[Available records]
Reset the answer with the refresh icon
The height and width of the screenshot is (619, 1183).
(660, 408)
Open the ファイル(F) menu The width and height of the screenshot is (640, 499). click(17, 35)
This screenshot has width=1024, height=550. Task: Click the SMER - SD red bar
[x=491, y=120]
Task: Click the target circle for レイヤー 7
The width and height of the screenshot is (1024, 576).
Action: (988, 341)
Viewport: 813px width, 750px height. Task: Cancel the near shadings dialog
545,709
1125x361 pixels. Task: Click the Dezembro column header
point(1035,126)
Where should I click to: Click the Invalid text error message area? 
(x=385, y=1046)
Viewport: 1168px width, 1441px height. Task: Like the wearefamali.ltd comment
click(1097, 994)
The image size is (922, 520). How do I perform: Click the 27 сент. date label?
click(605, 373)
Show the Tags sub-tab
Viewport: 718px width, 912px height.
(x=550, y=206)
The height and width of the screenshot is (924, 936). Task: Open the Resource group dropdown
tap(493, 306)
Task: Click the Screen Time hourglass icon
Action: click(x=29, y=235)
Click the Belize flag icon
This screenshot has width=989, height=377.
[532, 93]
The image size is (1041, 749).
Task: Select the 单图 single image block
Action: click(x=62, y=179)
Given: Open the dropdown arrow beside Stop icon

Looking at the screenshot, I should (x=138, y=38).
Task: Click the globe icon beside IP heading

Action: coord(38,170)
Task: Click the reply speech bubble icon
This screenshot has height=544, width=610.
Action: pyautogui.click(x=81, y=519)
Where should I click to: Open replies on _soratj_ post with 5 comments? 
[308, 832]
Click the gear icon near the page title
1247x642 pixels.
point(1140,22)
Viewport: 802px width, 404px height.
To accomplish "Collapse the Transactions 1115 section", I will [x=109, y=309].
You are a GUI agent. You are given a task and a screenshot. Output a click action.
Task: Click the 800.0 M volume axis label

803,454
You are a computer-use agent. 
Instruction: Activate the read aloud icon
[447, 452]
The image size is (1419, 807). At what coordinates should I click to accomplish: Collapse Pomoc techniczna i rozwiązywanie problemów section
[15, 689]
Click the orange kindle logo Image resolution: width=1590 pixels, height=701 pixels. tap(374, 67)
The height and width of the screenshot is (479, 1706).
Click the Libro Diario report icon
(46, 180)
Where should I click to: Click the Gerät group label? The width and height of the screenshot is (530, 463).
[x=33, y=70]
[/Available records]
Report each line in the entries where the string "agent" occurs.

You are a GUI agent. You are given a task and a screenshot. Output a click action.
You are a computer-use agent. 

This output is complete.